Finally, political qualification of male and female politicians is not evaluated equally by the media. Women in top positions are more exposed to criticism than men, and media coverage is mainly limited to their private life and physical characteristics, rather than on their political achievements. Female politicians are quantitatively less covered than their male colleagues, and their parties don’t put forward women as candidates, which leads to their marginalisation and trivialisation. Hence, women’s interest in politics is not stimulated by this gender-biased representation. They tend to be less self-confident due to the lack of external encouragement. Topics related to women’s specific life situations are raised during electoral campaigns, but these issues don’t cease to exist after elections and must be addressed continuously. First steps have already been done regarding parental allowances and paternity leave, facilitating women’s access to politics. Today, the media has a responsibility to transmit new gender roles to the society by reporting more objectively.
Notwithstanding all these causes for the underrepresentation of women, which obviously cannot disappear in a couple of years, the promotion of gender equity in politics can be justified by a long list of reasons. The first motive is based on the fact that women represent 50 percent of the overall voting population and have the right to be represented in political institutions at the same proportion. Many female characteristics can enrich politics in our society and make them more democratic, such as women being less corrupt, seeking higher cooperation and consensus. A gender-balanced political body implements policies differently and allocates resources in another way than a male-dominated one. There is evidence that a higher presence of women in Italian municipal councils had an impact on the allocation of public spending. According to a Swiss study, women devote more resources to public goods with long-term effects. Although their presence in municipal councils does not have any impact on the amount of total spending, research has shown that capital account spending is higher for education and environment. This confirms the findings from Switzerland about long-term investments in public goods by female counsellors.
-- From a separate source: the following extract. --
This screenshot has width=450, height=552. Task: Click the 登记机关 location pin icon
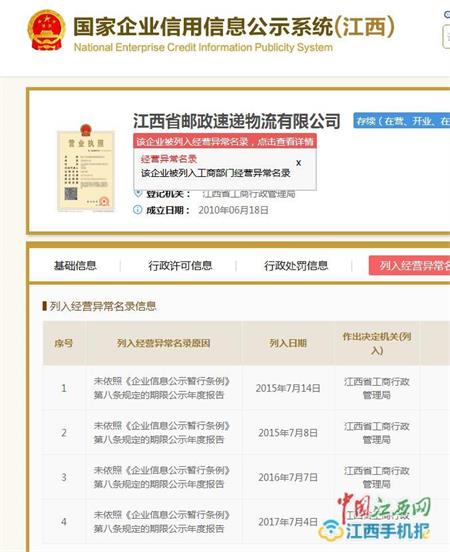138,193
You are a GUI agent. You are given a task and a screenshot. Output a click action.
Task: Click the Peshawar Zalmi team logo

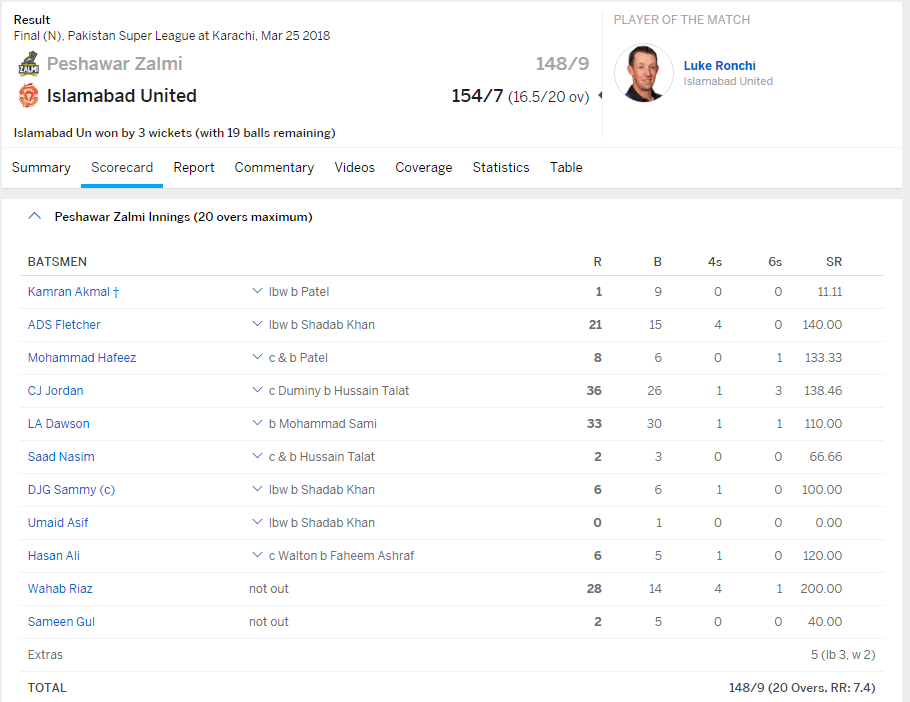pyautogui.click(x=28, y=64)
At the same time, female politicians are also role models for other women who wish to pursue a political career. However, these women will not just suddenly pop up in the landscape of European politics. Therefore, policies are imposed top down, to fasten the process of reducing gender gaps.
Gender quotas in the EU
Gender quotas are only one among many different measures, but the most common policy, to tackle the issue of female underrepresentation in politics. They are considered as the most effective resources of achieving substantial and rapid progress when correctly designed and implemented. However, gender quotas are highly criticised, because women who take a certain political post, following the introduction of female quotas, are easily considered as “Quotenfrauen” (German for “token women” thanks to quota rules), and any of their qualifications loses its entire value. Yet, there is the need to impose policies to change the European political picture and it is extremely difficult to suit everyone’s individual needs.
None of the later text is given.